Tin Machine (1989) : Une pause dans sa carrière solo pour fonder un groupe de hard rock, un retour à un style plus brut et moins commercial.
Pour le Cinéma
Labyrinth (1986, bande originale) : David Bowie n’a pas seulement incarné le rôle de Jareth, le Roi des Gobelins, mais a aussi écrit et interprété cinq chansons originales pour le film : Underground, Magic Dance, Chilly Down, As the World Falls Down et Within You. L’album comprend ces chansons ainsi que la musique instrumentale composée par Trevor Jones. Christiane F. (1981) : La bande originale du film Nous, les enfants du zoo de Berlin, qui traite du problème de la toxicomanie dans le Berlin des années 70, rassemble des morceaux déjà existants de Bowie enregistrés entre 1974 et 1978, la même période où se déroule l’histoire. Parmi eux, Heroes se distingue. Cat People (1982) : En collaboration avec le producteur Giorgio Moroder, Bowie a composé et interprété le titre original Cat People (Putting Out the Fire). Une version ultérieure de la chanson, réenregistrée, figure également sur l’album Let’s Dance. The Falcon and the Snowman (1985) : Pour ce film, Bowie a travaillé avec le Pat Metheny Group sur le morceau This Is Not America. Absolute Beginners (1986) : Bowie a contribué à la bande originale du film avec le titre éponyme Absolute Beginners et la chanson That’s Motivation. De plus, il est apparu dans le film en tant qu’acteur. When the Wind Blows (1986) : Pour ce long métrage d’animation, Bowie a composé et interprété le titre éponyme When the Wind Blows. The Buddha of Suburbia (1993) : Bien qu’il s’agisse techniquement de la bande originale d’une série télévisée produite par la BBC, ce travail a été publié comme un véritable album studio. Il contient de la musique originale entièrement composée et interprétée par Bowie.

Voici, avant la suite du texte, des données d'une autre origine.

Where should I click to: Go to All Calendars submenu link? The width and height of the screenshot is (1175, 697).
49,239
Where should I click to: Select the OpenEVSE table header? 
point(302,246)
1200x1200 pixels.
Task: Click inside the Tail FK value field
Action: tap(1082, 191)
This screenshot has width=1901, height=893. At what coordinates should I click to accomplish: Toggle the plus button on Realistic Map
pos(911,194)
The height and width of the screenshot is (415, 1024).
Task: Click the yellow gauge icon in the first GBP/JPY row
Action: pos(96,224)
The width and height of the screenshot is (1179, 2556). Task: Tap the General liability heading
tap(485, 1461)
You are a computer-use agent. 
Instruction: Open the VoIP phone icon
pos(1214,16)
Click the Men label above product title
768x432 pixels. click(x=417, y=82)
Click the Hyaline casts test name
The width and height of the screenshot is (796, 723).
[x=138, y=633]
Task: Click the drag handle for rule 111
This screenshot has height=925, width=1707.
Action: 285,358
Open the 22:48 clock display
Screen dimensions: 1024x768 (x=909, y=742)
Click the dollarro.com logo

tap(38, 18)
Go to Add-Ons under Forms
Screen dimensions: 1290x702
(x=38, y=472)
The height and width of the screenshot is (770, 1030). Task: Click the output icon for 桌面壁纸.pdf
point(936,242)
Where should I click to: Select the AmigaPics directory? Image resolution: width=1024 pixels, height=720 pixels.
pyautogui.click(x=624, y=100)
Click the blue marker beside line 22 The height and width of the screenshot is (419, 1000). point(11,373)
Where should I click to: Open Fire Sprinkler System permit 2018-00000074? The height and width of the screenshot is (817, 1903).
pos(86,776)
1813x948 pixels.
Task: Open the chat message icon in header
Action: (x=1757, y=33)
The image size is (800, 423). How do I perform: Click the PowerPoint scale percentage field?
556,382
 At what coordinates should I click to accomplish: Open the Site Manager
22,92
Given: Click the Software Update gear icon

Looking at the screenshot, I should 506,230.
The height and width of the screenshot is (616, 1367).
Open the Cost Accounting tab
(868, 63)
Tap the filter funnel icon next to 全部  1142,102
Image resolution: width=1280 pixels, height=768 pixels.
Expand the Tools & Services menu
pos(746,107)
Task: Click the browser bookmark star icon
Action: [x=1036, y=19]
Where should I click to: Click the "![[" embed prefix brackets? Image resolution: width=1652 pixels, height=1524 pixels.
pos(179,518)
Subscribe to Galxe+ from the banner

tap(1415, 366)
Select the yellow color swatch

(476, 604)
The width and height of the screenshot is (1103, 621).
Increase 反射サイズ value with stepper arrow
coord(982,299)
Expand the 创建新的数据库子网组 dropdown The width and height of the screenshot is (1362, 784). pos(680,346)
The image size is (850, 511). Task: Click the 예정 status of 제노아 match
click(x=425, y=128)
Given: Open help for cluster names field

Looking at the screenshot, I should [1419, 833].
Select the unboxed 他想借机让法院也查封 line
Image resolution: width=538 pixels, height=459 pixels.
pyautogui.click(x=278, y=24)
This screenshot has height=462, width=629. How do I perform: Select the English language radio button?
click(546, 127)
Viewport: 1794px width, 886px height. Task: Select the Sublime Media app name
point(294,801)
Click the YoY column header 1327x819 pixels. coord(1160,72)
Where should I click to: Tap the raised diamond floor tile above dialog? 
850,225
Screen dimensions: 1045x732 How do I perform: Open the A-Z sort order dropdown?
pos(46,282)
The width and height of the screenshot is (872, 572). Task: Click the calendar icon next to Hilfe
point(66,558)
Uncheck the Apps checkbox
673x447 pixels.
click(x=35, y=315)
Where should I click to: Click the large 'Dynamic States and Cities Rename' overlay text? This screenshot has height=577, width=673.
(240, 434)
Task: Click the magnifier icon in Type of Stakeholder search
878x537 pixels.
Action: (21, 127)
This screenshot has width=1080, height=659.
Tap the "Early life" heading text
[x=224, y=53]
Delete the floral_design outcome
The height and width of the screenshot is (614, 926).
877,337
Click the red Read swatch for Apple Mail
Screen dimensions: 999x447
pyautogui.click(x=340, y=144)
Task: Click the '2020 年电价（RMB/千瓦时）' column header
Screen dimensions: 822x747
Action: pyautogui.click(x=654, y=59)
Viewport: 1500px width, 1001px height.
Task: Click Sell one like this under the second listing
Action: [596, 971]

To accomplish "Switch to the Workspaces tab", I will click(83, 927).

Outre ses compositions originales remarquables, de nombreuses chansons de David Bowie sont devenues des jalons dans de nombreux films. Parmi les exemples les plus célèbres figurent : Heroes, présent dans des films tels que The Perks of Being a Wallflower, Moulin Rouge ! et Jojo Rabbit. Starman, qui accompagne certaines scènes de Seul sur Mars (The Martian). Space Oddity, incluse dans la bande originale de La Vie rêvée de Walter Mitty (The Secret Life of Walter Mitty). Golden Years, utilisée dans Le Destin d’un chevalier (A Knight’s Tale). I’m Deranged, choisie pour le film Lost Highway réalisé par David Lynch.
Le Dernier Chapitre
Blackstar (2016) : Son testament musical, empreint de nuances jazz et rock artistique, publié quelques jours avant sa disparition.